SUPPLIED DATA section start
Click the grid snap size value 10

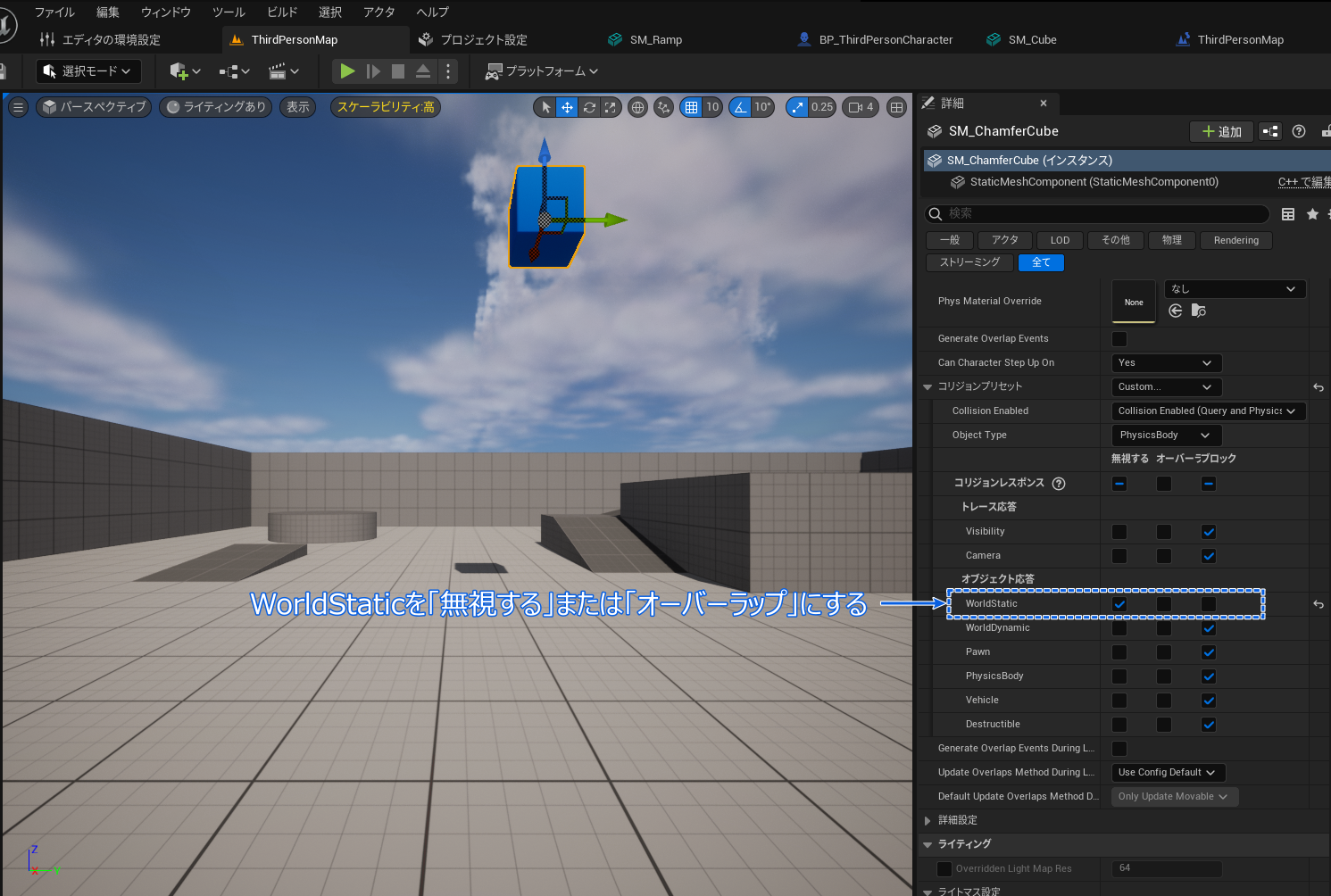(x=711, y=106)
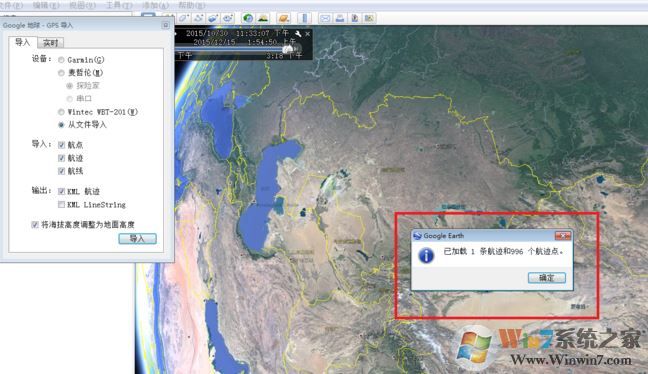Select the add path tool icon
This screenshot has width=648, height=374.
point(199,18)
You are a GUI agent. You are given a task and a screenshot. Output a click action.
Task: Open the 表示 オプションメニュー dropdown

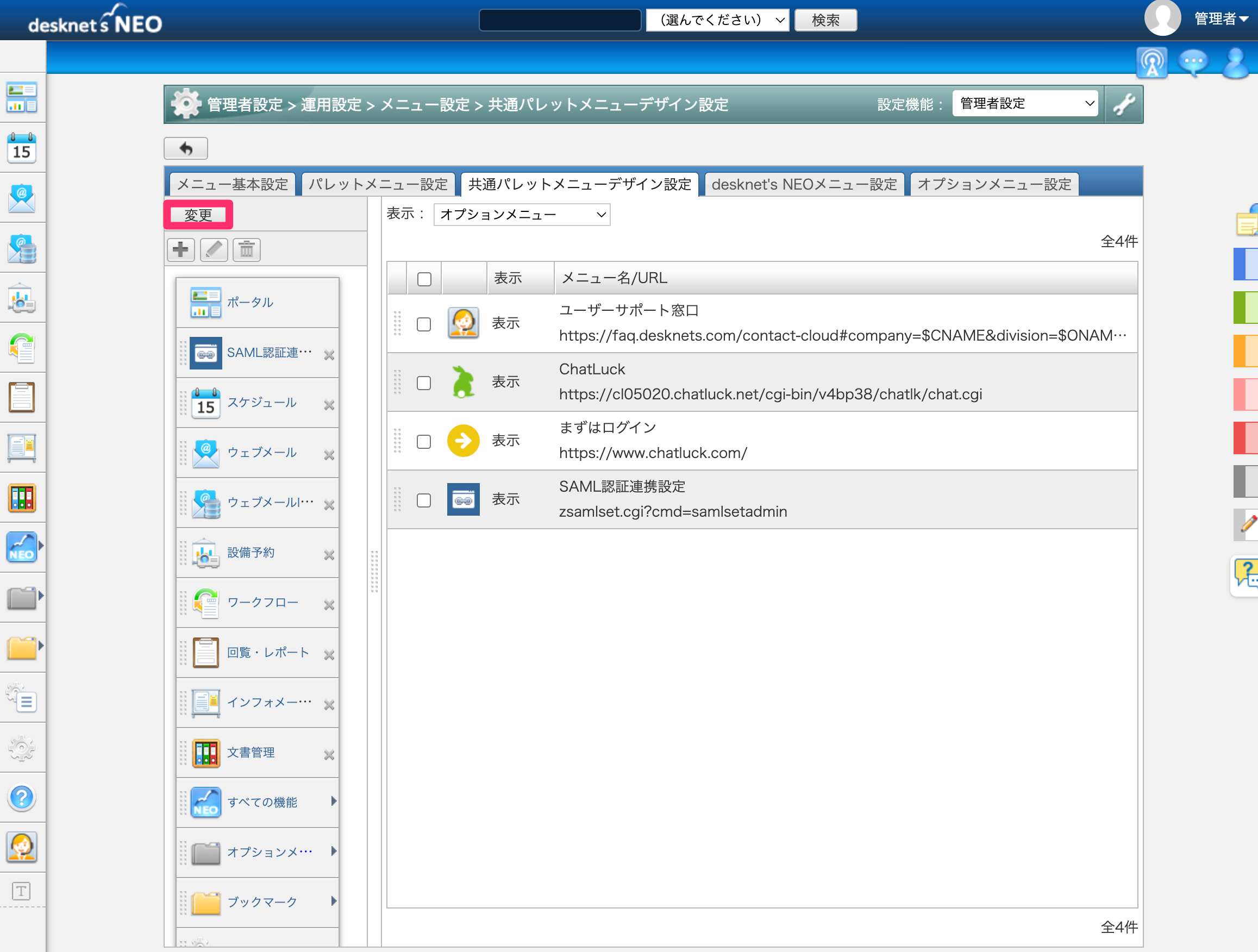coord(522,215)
SUPPLIED DATA section end
SUPPLIED DATA section start
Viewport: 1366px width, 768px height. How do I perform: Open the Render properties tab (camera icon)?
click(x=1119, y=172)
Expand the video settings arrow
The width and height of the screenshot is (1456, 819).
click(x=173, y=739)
SUPPLIED DATA section end
SUPPLIED DATA section start
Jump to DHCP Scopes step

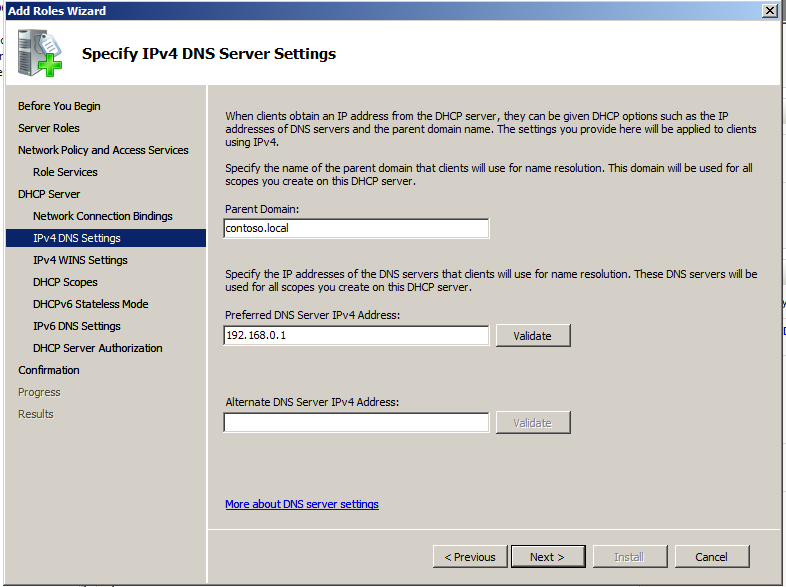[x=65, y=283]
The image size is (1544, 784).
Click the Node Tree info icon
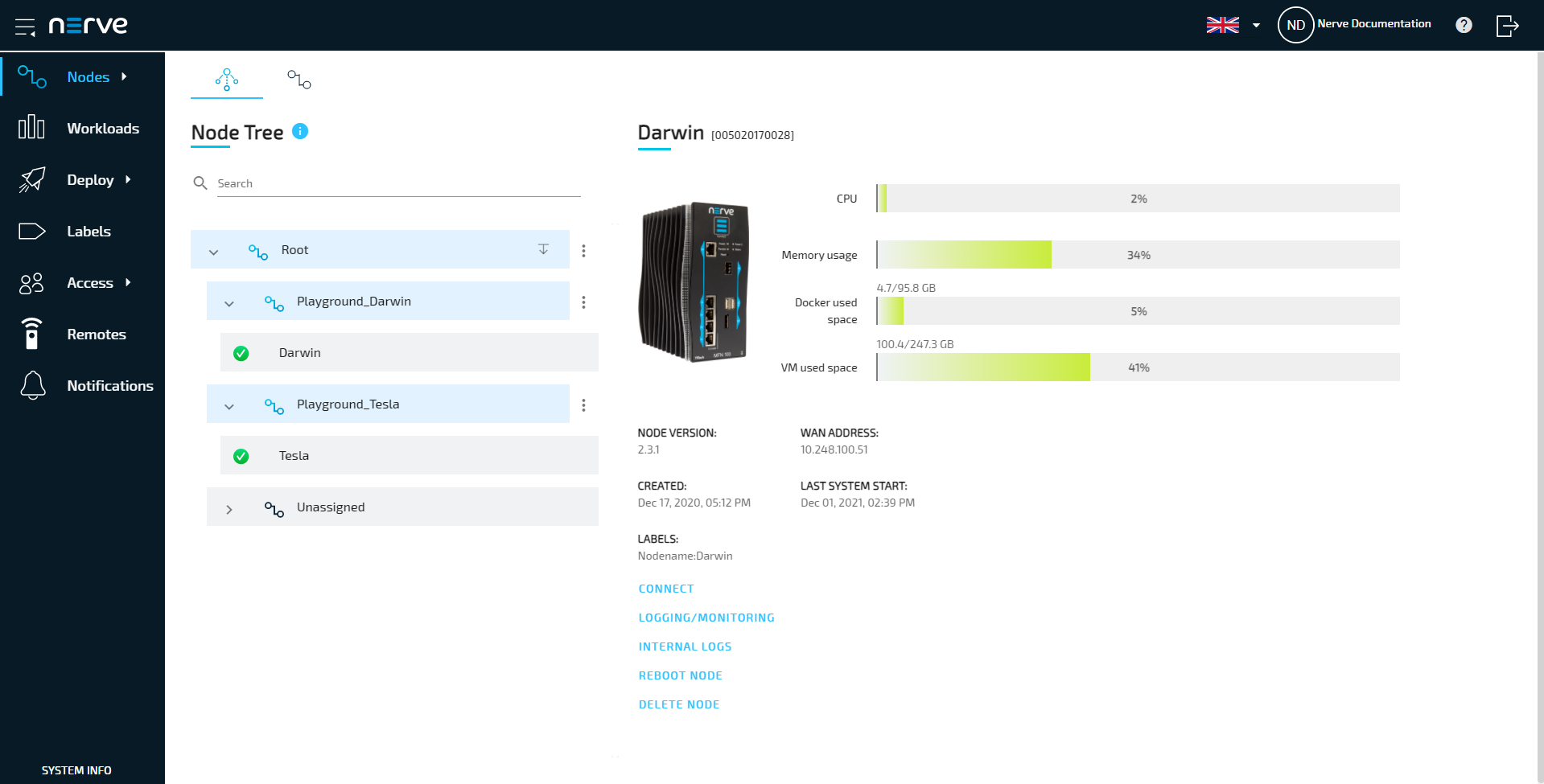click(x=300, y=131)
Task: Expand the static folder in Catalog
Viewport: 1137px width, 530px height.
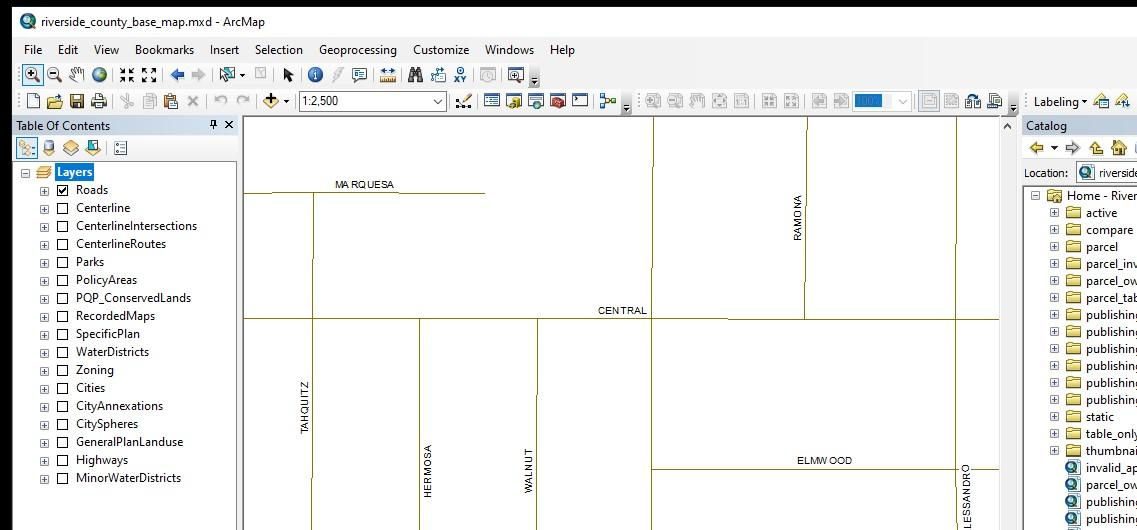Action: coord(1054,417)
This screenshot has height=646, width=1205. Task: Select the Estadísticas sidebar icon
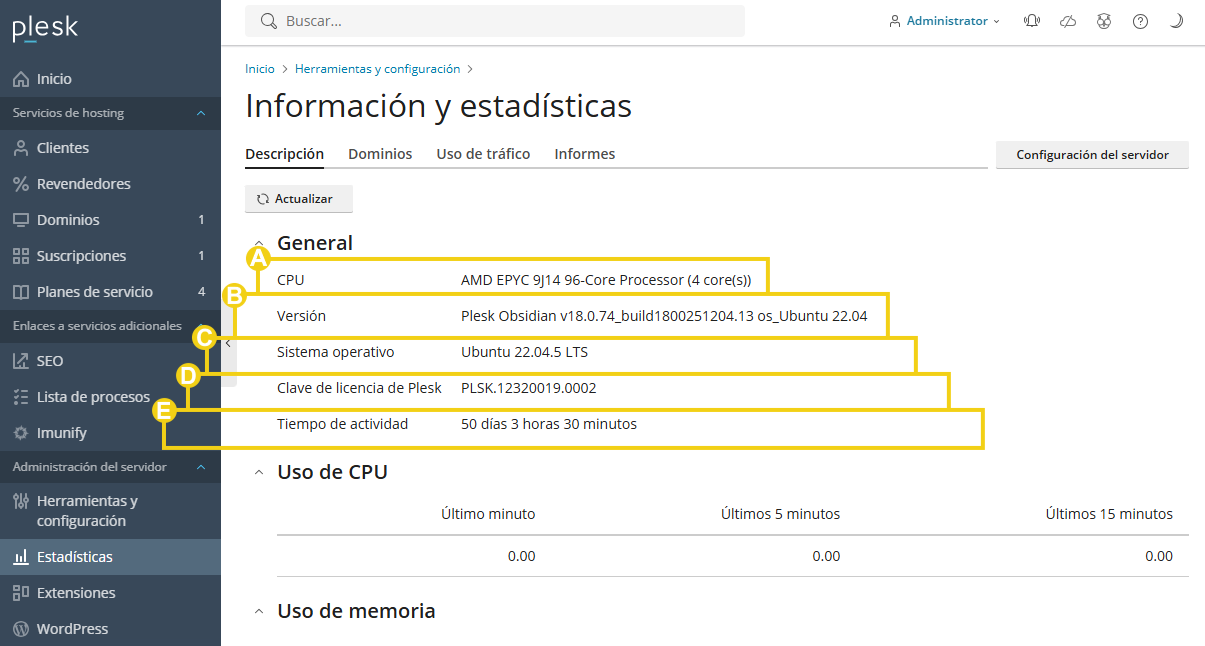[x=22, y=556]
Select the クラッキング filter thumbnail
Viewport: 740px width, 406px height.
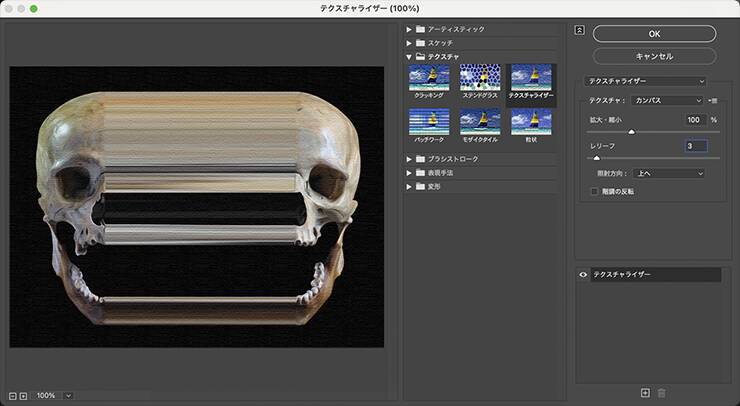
SUPPLIED DATA section end
Using the records above, return verbatim only the part that opens with the line containing "Viewport: 1137px width, 530px height." and closes with the line containing "Viewport: 740px width, 406px height."; pictures stay out.

:: OUTPUT FOR THIS EXERCISE ::
Viewport: 1137px width, 530px height.
Action: coord(1054,417)
This screenshot has height=646, width=1205. Task: Select the Estadísticas sidebar icon
[x=22, y=556]
Select the クラッキング filter thumbnail
Viewport: 740px width, 406px height.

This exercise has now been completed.